Qin Xuhua, a member of the Jiujiang Fire and Rescue Team who participated in flood relief along Poyang Lake in the province in July, said this year’s disaster was more severe than the six previous rescues in which he had participated.

On July 7, the Qin team received phone calls from the city’s three counties (Hukou, Duchang, and Pengze) almost at the same time, asking for help with the rescue.

Qin traveled to Gulou Village, Pengze County, where flooding had submerged the first floors of residential buildings. He and another member of the team evacuated about 240 villagers from the buildings and took them to county shelters with a motorboat that could hold eight people at a time.

Four other members stood ready aboard two motor boats on the Xiuhe River in case Qin’s boat needed emergency assistance.

The river connects to Poyang, China’s largest freshwater lake, which faced rising waters due to heavy rainfall.

On July 12, the water in Poyang reached a record high of 22.6 meters, more than 3.6 meters above the warning level.

“It was the most difficult flood rescue task ever,” Qin said. “We couldn’t work on a rotational basis as before as the limited number of staff traveled to multiple locations at the same time.”

For most of the month, Qin and his teammates worked about 15 hours a day and consumed only bread and bottled water.
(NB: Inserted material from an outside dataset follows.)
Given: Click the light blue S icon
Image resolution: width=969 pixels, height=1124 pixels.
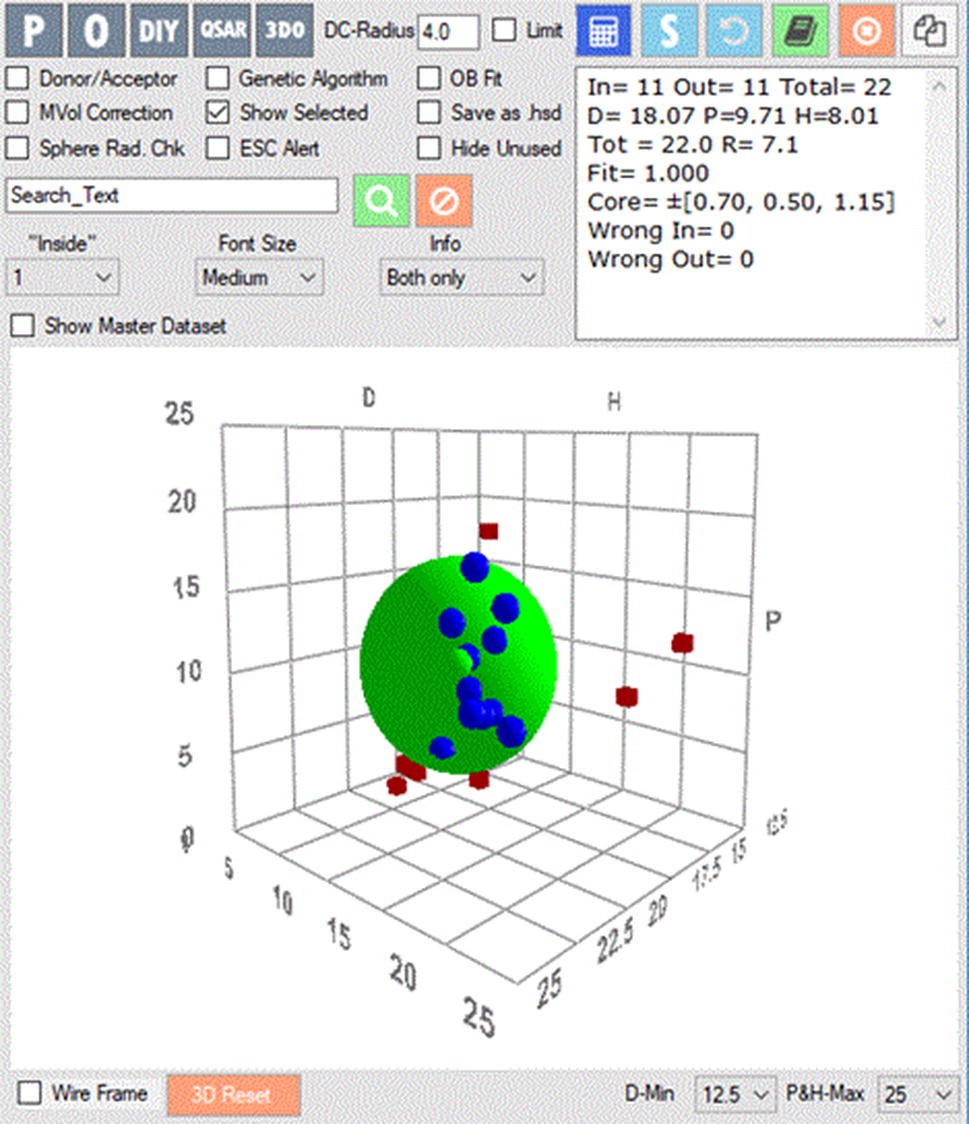Looking at the screenshot, I should click(668, 31).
“The river’s current was as fast as 1.5 meters per second, which is double the flow speed of the previous flood on average,” he said. “The boats would be hit on the side and could not cross the river directly. I rode against the current and made a detour into the village.”

Qin used a rope to tie the boat to houses and a ladder to rescue villagers stranded from rooftops or second floors.

Some people also asked Qin to evacuate their belongings. Qin needed to persuade them to leave as soon as possible without wasting any time.

“In the fast currents, the boat was in danger of overturning, and we also had to reassure the frightened villagers that we would send them to safety,” he said.

“We won’t risk anyone’s life, and for every job, we prepare for the worst possible situation.”

Confidence comes from the intensive daily training of their team, top rankings in competitions with their provincial counterparts, accumulated experience in disaster relief and skills exchanges with teams from foreign countries.

“Overall, the goal of our team is to achieve more efficiency under the principle of ensuring the safety of every rescuer,” he said.

It is normal for Qin to be on call 24 hours a day and be away from home for a month. He said he felt sorry for his wife and two sons, aged 8 and 4.

“Other kids have parents who play in parks with them on weekends, but my sons usually don’t,” he said. “However, I do not regret devoting myself to the glorious mission and I feel rewarded every time the people I save smile and applaud me.”

Meanwhile, petrochemical business groups in Jiujiang are increasing the risk of catastrophic fires, requiring more attention from the city’s fire and rescue team.

However, for 15 consecutive years, no serious fires broke out in the city under the protection of the team.

In 2017, a warehouse at a city chemical plant caught fire. The team sent 90 firefighters and five robots to the scene. Team members extinguished the blaze, in which no one was injured, and prevented sewage from flowing into the Yangtze River.

Xiang Weiqiang, a 23-year-old team member, said their work is as ordinary as anyone else’s.

“I don’t worry about my safety during my duties, although I may panic when I hear about firefighters being killed. It’s my job and I’m getting used to it,” he said.

“My parents also support my work. And to maintain the honor of our team, I plan to equip myself with more skills.”